● Assignment 1:
Answer these questions from the blog post on hospital-acquired infections:
(a) Which word does the writer call "still my favorite word"?
(b) Which company sponsors the Not on My Watch Hospital Acquired Infection Prevention Campaign?
(c) What does Medicare no longer pay for?
● Assignment 2: Extend the blog post on hospital-acquired infections, picking up after its last sentence.
START Reading text
Beyond Kleenex

May 20th, 2010 by DCPatient Leave a reply »

Several months ago I wrote about the scourge of nosocomial (still my favorite word) or hospital-acquired/healthcare associated infections (HAI) as one of the most important indicators to measure and monitor in an assessment of healthcare quality. HHS testified as much to Congress last month.
See Post: A Patient’s Quest for Quality in Healthcare
After spending many days in the hospital with my father, watching him beset by multiple tubes and catherers, noting the prophylactic antibiotics in his IV and the fact that his hospital staff was diligent about washing hands, the topic seems ripe for revisiting.
See Post: From DCpatient to CTcaregiver

It seemed timely that I was sent information on an initiative sponsored by Kimberly-Clark, the Not on My Watch Hospital Acquired Infection Prevention Campaign, that aims to reduce these infections. I’m sure with Medicare no longer paying for readmissions caused by preventable infections, many hospitals are keenly interested in information on how to reduce their infection rates. Most know Kimberly-Clark as the makers of Kleenex and other home icon products. I certainly didn’t realize they had a sophisticated healthcare division. (Disclosure/Non-disclosure: I am not compensated in any way for this post)
END Reading text
START Extracted material
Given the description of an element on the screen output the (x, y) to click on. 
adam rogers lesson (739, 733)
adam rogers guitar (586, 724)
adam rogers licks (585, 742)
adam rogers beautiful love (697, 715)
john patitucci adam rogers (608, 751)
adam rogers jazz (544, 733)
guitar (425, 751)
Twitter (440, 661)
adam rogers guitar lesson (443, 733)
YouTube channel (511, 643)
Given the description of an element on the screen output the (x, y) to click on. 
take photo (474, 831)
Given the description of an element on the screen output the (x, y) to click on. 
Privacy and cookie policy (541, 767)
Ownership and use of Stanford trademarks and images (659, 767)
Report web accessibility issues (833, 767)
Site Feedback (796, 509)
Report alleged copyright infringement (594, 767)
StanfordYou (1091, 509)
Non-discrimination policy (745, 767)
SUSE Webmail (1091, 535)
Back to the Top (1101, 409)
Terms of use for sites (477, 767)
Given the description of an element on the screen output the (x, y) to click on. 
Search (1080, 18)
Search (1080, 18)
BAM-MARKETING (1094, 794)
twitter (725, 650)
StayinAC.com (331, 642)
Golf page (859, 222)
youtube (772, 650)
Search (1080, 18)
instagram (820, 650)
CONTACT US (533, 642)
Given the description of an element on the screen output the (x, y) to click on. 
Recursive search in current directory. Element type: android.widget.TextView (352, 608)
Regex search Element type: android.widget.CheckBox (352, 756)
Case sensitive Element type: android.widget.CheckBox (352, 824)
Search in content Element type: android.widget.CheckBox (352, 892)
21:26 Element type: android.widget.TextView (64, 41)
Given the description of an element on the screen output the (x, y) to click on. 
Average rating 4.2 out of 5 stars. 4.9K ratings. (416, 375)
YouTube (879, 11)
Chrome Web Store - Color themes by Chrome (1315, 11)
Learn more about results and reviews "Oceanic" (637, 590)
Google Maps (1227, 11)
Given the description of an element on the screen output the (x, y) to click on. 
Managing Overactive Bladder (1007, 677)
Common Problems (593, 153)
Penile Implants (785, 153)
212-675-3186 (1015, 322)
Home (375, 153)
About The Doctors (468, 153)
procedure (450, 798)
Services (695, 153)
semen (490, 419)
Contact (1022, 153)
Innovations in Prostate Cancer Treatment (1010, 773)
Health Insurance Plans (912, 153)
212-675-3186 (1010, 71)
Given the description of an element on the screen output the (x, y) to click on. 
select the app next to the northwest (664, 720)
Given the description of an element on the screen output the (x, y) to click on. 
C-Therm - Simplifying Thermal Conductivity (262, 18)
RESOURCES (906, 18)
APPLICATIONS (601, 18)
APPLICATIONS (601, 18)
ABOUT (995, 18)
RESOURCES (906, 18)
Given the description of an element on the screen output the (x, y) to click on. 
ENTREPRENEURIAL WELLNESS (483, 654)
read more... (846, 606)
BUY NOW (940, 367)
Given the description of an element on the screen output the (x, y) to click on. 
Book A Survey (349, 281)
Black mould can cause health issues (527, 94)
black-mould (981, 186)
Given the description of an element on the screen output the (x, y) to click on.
END Extracted material
● Exercise output 1:
(a) Nosocomial
(b) Kimberly-Clark
(c) Readmissions caused by preventable infections

● Exercise output 2:
Some important facts to note:

    In a quality report to Congress in mid-April 2010, the Health and Human Services (HHS) department noted that “very little progress on eliminating hospital-acquired infections” has been made since the problems were brought to light more than a decade ago. In addition to the potentially fatal considerations for patients, this lack of progress in preventing infections could have financial ramifications for the hospitals as the new health care overhaul law comes to fruition over the next few years.”

    The Centers for Disease Control (CDC) of the U.S. Department of Health and Human Services notes that 5-10 percent of the patients admitted to acute care hospitals and long-term care facilities in the U.S. develop hospital-acquired infections, with an annual total of more than 1 million people. These infections are usually related to a procedure used to diagnosis or treat the patient’s initial injury or illness. A CDC report published in March-April 2007 estimated the number of U.S. deaths from healthcare associated infections in 2002 at 98,987.

    The CDC has estimated that about 36 percent of these infections are preventable through strict adherence to guidelines by healthcare workers when caring for patients. These infections can be extremely dangerous because they are occurring in people whose health is already compromised. HAI often leads to lengthening hospitalization, increasing the likelihood of readmission, and adding sizably to the cost of care per patient. Financially, HAIs represent an estimated annual impact of $6.7 billion to healthcare facilities.

    Two of the most important things that patients and caregivers can do are to ask about infection reduction practices in their hospital and insist that everyone washes their hands (from doctors to visitors).